# Grid - the most difficult racing game



## Mohak (May 30, 2009)

Hi 
I have been playing Racedriver Grid for quite some time now, but have still not gotten perfect at it, whereas for NFS it barely takes half an hour. So does anybody know any tricks about the game or some techniques that could help me?
Thnx


----------



## drvarunmehta (May 30, 2009)

NFS is a joke. You need to forget everything you learnt in NFS if you want to do well in Grid.
- When you enter a corner, slow down, cut the apex of the corner and speed up as you exit. This is not NFS where you just slam into the wall with no consequences.
- Try not to damage your car. It really affects the handling.
- Play with the camera zoomed out as much as possible. It gives you the best view of the turn coming up ahead. The in-car view makes things really difficult.
- Keep one eye on the minimap. You need to know whether the next corner is a right or left so you take the inside line on the approach.
- When you use the flashbacks make sure you resume on a straight and not a turn. If you resume from a turn you are already going quite fast the moment the game resumes and you will crash again.
- Practice. It's a lot harder than NFS but a lot more satisfying when you win.


----------



## shashank4u (May 30, 2009)

Forget racing.. . Try Drifting multiplayer in JAPAN , HKS Freestyle

GRID is one of the best drifting game... and yes it is hard too.


----------



## desiibond (May 30, 2009)

true. NFS is arcade style racing, where you hit a building with a car and that building crashes. 

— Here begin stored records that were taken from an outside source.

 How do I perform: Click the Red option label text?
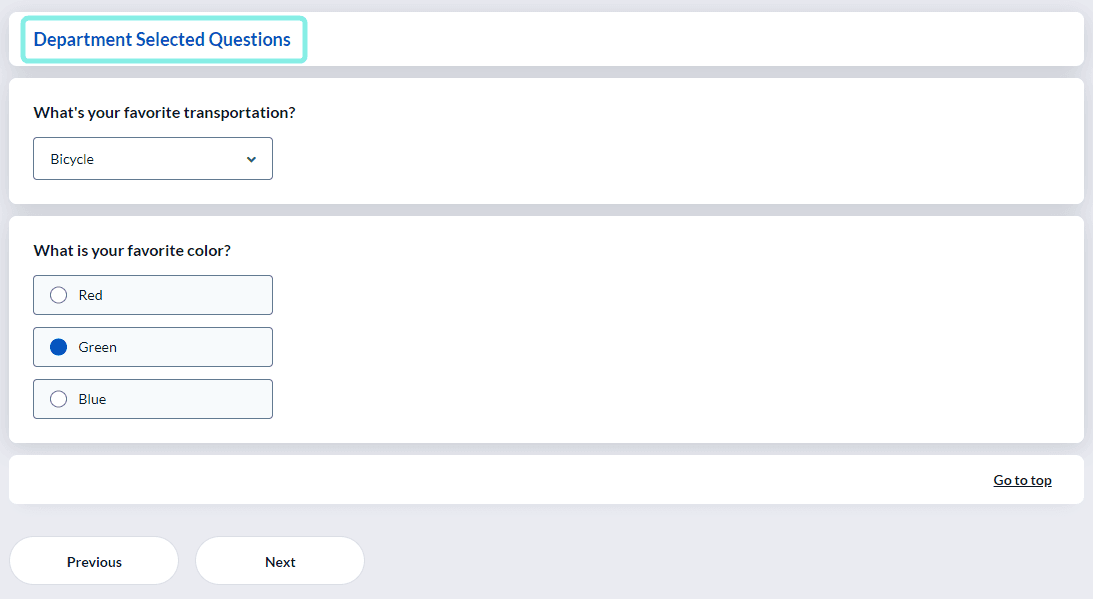[x=90, y=295]
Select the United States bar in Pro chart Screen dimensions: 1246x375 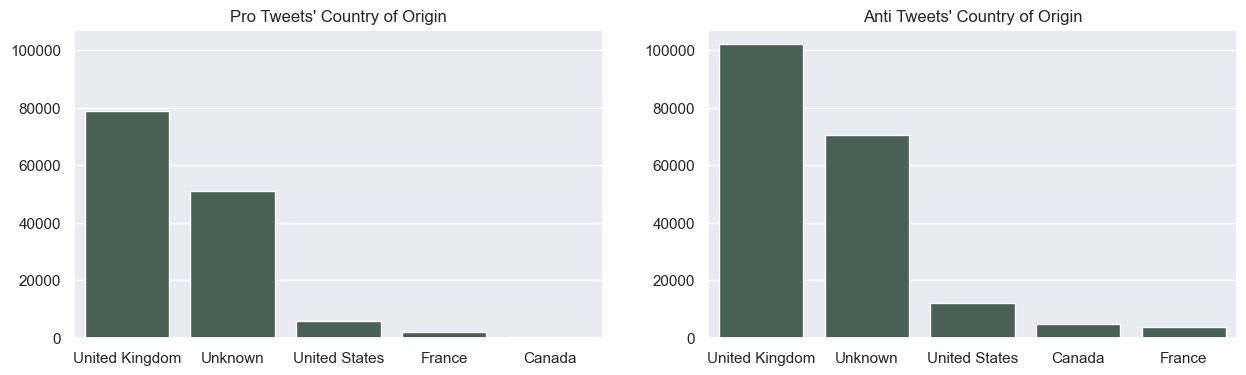coord(339,330)
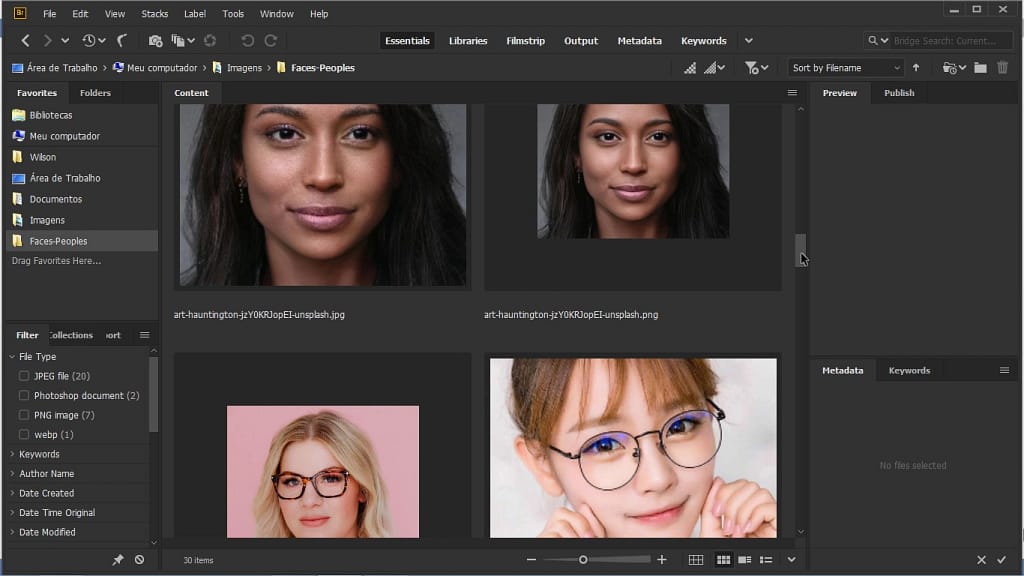Screen dimensions: 1024x576
Task: Create a new folder with folder icon
Action: click(980, 68)

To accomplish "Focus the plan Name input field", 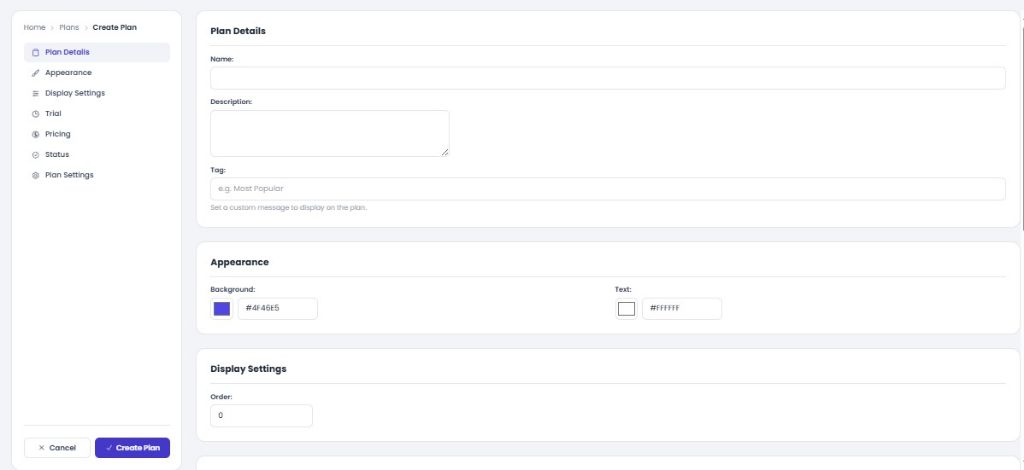I will point(608,78).
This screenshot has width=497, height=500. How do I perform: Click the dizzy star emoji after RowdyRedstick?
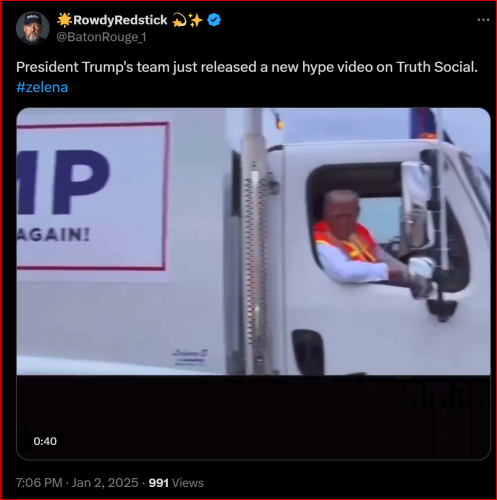pos(179,21)
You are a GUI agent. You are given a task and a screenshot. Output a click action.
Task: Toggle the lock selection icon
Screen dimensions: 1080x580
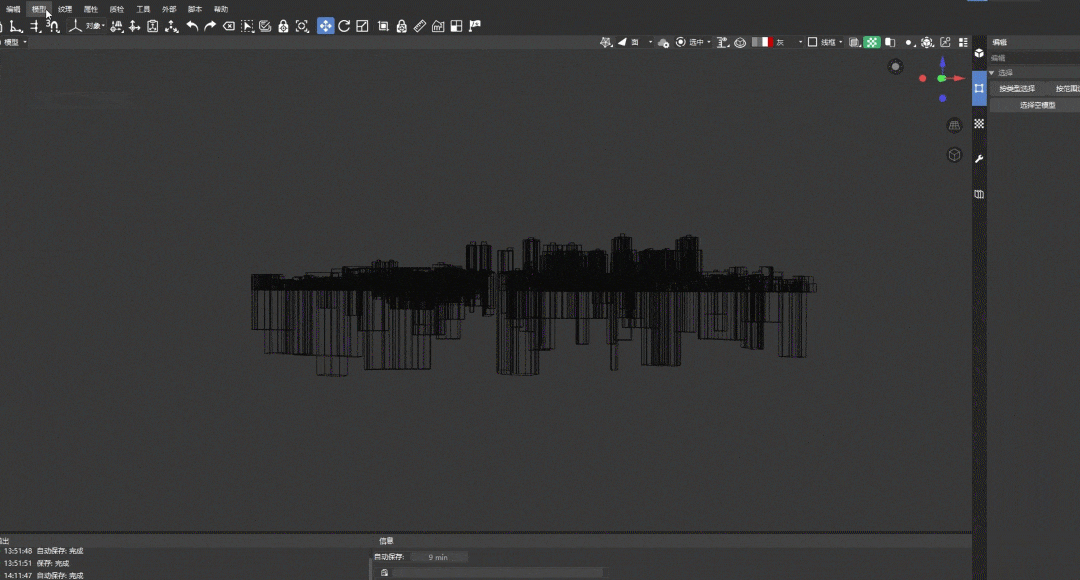[x=283, y=26]

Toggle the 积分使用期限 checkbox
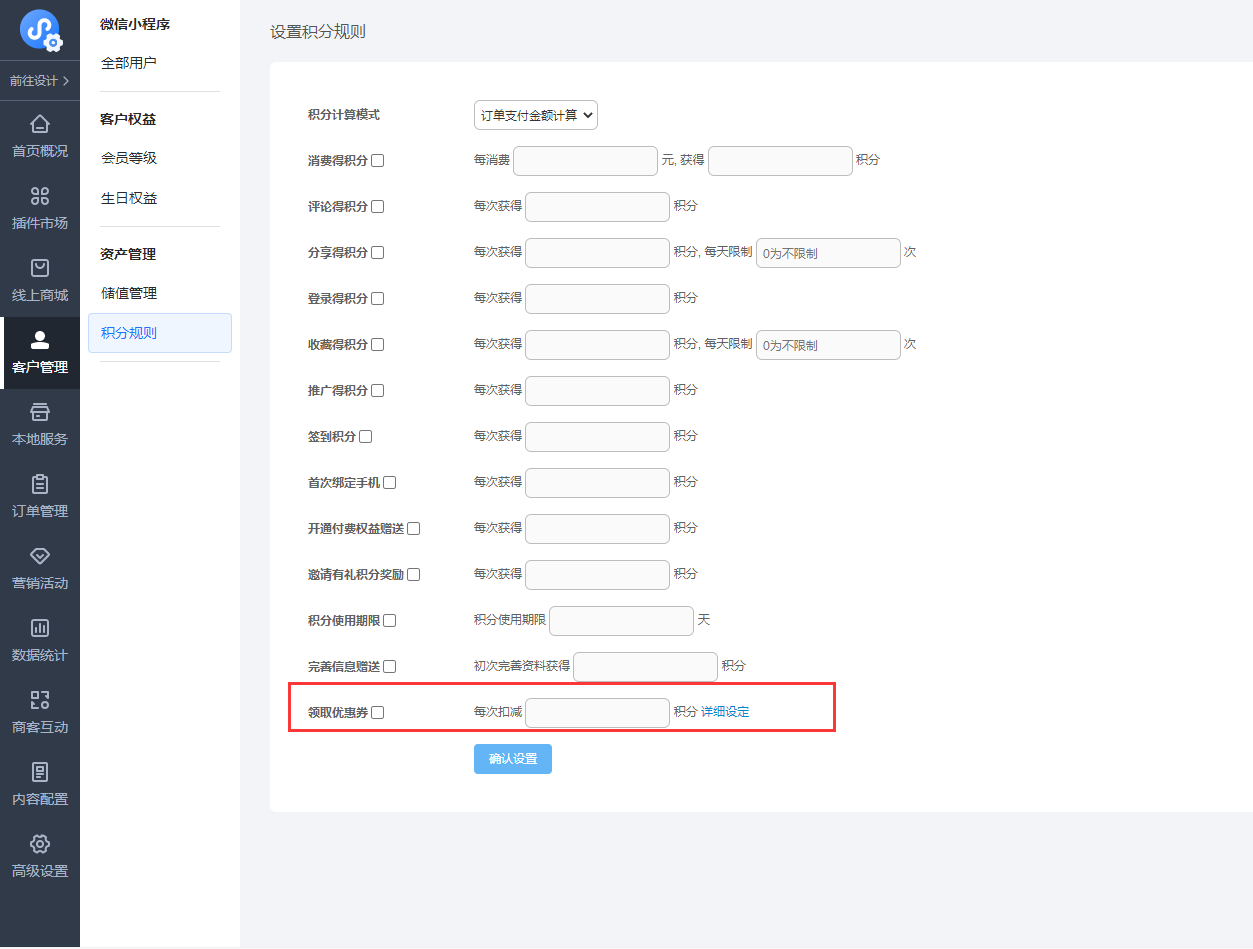click(x=390, y=621)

GRID is more like simulation racing where one mistake will end the race. I really love this and am waiting for F1 2009


----------



## cyborg47 (Jun 2, 2009)

yo shashank...me too shashank here....add me on xfire lets play online...shashank47 is ma id...


----------



## cyberjunkie (Jun 3, 2009)

You guys should try Live for Speed, Richard Burns Rally and GTR2. Now those are diffcult!  GRID and NFS cars feel like racing boats! (different genre of racing games though..)


----------



## ico (Jun 3, 2009)

How good is Trackmania Nations compared to GRID? 

I'm asking about the racing gameplay.

Thank you. 

PS: I'm a newbie in gaming.


----------



## damngoodman999 (Jun 3, 2009)

still im playing grid more than 7 months not even completed half ,, stopped playing it -- thats good for us


----------



## sriharsha_madineni (Jun 4, 2009)

cyborg47 said:


> yo shashank...me too shashank here....add me on xfire lets play online...shashank47 is ma id...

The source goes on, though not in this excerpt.